IQuiz#

Overview#

IQuiz is a Chinese benchmark for evaluating AI models on intelligence quotient (IQ) and emotional quotient (EQ) questions. It tests logical reasoning, pattern recognition, and social-emotional understanding through multiple-choice questions.

Task Description#

Task Type: Multiple-Choice Question Answering
Input: Question in Chinese with multiple choice options
Output: Selected answer with explanation (Chain-of-Thought)
Language: Chinese

Key Features#

Dual evaluation of IQ and EQ capabilities
Chinese-language cognitive assessment
Multiple difficulty levels
Requires explanation alongside answer selection
Tests logical reasoning and emotional understanding

Evaluation Notes#

Default configuration uses 0-shot evaluation
Primary metric: Accuracy
Subsets: IQ (logical reasoning) and EQ (emotional intelligence)
Uses Chinese Chain-of-Thought prompt template
Evaluates on test split
Metadata includes difficulty level information

Properties#

Property	Value
Benchmark Name	`iquiz`
Dataset ID	AI-ModelScope/IQuiz
Paper	N/A
Tags	`Chinese`, `Knowledge`, `MCQ`
Metrics	`acc`
Default Shots	0-shot
Evaluation Split	`test`

Data Statistics#

Metric	Value
Total Samples	120
Prompt Length (Mean)	248.31 chars
Prompt Length (Min/Max)	146 / 394 chars

Per-Subset Statistics:

Subset	Samples	Prompt Mean	Prompt Min	Prompt Max
`IQ`	40	194.5	146	323
`EQ`	80	275.21	219	394

Sample Example#

Subset: IQ

{
  "input": [
    {
      "id": "748f2700",
      "content": "回答下面的单项选择题，请选出其中的正确答案。

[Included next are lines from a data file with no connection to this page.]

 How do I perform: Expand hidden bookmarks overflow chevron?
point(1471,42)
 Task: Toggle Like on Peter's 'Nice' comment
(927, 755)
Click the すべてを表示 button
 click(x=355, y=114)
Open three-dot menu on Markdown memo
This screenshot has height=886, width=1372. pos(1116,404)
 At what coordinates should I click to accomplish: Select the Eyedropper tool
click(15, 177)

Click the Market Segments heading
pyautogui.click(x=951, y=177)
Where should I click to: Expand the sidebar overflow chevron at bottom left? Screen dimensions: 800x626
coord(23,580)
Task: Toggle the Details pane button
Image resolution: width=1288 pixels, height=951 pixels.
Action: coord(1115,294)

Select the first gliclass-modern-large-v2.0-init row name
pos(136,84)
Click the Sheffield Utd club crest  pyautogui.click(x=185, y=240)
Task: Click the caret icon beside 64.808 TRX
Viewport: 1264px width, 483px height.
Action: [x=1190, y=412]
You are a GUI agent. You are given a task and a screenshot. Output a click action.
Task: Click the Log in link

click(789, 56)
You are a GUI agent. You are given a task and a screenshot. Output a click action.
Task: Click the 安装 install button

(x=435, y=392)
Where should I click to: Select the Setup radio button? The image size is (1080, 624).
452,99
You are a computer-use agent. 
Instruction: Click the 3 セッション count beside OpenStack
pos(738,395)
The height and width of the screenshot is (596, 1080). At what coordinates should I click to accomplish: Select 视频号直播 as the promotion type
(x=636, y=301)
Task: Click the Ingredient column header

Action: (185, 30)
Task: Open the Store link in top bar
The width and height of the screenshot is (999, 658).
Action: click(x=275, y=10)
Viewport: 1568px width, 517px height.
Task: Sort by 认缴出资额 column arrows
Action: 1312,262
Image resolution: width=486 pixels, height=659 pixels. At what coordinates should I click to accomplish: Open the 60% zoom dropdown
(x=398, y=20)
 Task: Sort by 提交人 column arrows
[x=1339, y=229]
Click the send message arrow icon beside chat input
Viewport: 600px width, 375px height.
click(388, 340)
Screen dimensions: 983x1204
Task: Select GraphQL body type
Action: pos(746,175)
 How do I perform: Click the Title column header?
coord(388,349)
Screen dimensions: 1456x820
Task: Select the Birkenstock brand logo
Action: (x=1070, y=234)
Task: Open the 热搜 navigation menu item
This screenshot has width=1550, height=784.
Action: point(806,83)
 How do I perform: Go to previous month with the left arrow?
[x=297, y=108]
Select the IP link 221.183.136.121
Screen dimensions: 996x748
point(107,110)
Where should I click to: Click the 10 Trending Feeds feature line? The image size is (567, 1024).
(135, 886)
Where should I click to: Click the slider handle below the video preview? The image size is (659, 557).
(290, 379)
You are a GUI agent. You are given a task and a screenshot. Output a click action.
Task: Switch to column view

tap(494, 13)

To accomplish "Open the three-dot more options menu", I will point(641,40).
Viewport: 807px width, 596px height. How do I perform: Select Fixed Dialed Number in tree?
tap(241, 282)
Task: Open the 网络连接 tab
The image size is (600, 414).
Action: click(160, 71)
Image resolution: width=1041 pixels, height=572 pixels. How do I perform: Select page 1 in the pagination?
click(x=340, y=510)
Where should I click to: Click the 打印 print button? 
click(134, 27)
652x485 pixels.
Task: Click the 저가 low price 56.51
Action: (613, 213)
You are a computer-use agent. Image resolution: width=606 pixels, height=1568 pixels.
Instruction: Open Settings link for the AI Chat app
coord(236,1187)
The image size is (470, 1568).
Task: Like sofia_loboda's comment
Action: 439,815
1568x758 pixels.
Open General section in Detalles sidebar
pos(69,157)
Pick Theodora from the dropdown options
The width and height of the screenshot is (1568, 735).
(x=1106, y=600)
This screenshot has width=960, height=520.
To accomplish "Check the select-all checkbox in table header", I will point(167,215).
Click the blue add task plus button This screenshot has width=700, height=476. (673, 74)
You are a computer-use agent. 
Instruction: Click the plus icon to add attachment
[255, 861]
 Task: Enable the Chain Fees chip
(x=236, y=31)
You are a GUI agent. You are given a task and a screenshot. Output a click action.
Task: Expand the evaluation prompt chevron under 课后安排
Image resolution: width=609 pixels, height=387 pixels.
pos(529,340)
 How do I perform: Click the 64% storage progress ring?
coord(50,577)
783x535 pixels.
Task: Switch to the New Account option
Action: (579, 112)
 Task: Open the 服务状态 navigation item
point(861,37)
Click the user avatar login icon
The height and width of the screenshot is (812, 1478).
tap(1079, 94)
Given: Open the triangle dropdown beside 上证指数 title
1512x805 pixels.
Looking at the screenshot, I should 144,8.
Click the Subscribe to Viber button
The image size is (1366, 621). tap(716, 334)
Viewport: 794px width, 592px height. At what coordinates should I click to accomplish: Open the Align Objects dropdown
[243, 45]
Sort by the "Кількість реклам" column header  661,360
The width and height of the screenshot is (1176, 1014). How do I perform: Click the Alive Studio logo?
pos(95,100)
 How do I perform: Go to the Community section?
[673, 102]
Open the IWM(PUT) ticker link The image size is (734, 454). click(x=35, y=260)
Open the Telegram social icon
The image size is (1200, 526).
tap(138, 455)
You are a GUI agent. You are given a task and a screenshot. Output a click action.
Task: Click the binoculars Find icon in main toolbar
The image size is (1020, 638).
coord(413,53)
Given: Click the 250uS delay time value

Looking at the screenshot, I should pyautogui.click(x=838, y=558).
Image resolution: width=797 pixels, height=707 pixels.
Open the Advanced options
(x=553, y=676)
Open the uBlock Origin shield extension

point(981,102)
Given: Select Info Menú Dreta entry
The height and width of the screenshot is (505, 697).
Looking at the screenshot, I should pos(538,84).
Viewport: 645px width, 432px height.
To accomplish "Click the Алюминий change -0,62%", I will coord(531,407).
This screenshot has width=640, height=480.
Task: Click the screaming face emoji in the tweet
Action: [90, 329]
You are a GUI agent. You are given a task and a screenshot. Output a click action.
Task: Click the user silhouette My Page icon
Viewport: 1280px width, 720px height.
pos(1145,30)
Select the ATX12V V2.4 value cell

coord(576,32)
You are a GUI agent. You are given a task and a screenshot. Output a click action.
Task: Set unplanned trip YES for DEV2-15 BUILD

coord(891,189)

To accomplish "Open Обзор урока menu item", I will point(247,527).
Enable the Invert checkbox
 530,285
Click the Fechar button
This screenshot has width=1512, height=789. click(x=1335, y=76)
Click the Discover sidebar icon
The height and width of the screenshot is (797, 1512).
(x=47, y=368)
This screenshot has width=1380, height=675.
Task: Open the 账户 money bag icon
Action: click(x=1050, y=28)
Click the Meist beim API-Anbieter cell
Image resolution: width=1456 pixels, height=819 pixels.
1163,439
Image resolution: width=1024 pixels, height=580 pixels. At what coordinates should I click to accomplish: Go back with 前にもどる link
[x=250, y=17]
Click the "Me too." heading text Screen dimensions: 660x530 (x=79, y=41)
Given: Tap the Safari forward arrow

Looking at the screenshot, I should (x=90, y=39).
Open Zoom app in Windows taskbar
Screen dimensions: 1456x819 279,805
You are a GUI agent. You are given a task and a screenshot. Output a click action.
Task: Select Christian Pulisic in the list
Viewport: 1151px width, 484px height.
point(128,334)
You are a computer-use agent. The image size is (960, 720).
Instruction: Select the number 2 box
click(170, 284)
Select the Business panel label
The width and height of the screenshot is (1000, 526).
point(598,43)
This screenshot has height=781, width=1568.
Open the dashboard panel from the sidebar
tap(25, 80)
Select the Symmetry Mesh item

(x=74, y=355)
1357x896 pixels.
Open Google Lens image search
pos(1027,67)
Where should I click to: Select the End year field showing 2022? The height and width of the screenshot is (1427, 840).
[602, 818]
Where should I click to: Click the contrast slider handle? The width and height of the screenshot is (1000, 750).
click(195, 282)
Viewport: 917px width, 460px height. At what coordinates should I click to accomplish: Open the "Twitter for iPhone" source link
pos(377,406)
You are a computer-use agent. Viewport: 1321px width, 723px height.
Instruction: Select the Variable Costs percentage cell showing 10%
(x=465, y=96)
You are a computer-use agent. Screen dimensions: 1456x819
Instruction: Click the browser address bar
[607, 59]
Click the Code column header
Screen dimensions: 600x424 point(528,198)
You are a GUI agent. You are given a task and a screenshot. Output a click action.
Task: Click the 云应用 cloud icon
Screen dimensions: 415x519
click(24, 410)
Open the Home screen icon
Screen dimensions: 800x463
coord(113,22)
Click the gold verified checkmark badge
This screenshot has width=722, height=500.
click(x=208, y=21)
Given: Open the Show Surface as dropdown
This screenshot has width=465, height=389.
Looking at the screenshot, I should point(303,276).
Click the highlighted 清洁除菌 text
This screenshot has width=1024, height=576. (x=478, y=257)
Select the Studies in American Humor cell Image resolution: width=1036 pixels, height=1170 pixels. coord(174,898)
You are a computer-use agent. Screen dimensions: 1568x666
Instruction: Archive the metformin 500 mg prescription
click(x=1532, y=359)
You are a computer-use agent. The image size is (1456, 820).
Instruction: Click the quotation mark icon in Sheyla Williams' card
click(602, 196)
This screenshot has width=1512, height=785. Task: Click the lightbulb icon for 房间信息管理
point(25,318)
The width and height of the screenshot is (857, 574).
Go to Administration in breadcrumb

你的回答的最后一行应该是这样的格式：\"答案：[LETTER]\"（不带引号），其中 [LETTER] 是 A,B,C,D 中的一个。请在回答前进行一步步思考。\n\n问题：天气预报说本周星期三会下雨，昨天果然下雨了，今天星期几？\n选项：\nA) 星期一\nB) 星期二\nC) 星期三\nD) 星期四\n"
    }
  ],
  "choices": [
    "星期一",
    "星期二",
    "星期三",
    "星期四"
  ],
  "target": "D",
  "id": 0,
  "group_id": 0,
  "metadata": {
    "level": 1
  }
}

Prompt Template#

Prompt Template:

回答下面的单项选择题，请选出其中的正确答案。你的回答的最后一行应该是这样的格式："答案：[LETTER]"（不带引号），其中 [LETTER] 是 {letters} 中的一个。请在回答前进行一步步思考。

问题：{question}
选项：
{choices}

Usage#

Using CLI#

evalscope eval \
    --model YOUR_MODEL \
    --api-url OPENAI_API_COMPAT_URL \
    --api-key EMPTY_TOKEN \
    --datasets iquiz \
    --limit 10  # Remove this line for formal evaluation

Using Python#

from evalscope import run_task
from evalscope.config import TaskConfig

task_cfg = TaskConfig(
    model='YOUR_MODEL',
    api_url='OPENAI_API_COMPAT_URL',
    api_key='EMPTY_TOKEN',
    datasets=['iquiz'],
    dataset_args={
        'iquiz': {
            # subset_list: ['IQ', 'EQ']  # optional, evaluate specific subsets
        }
    },
    limit=10,  # Remove this line for formal evaluation
)

run_task(task_cfg=task_cfg)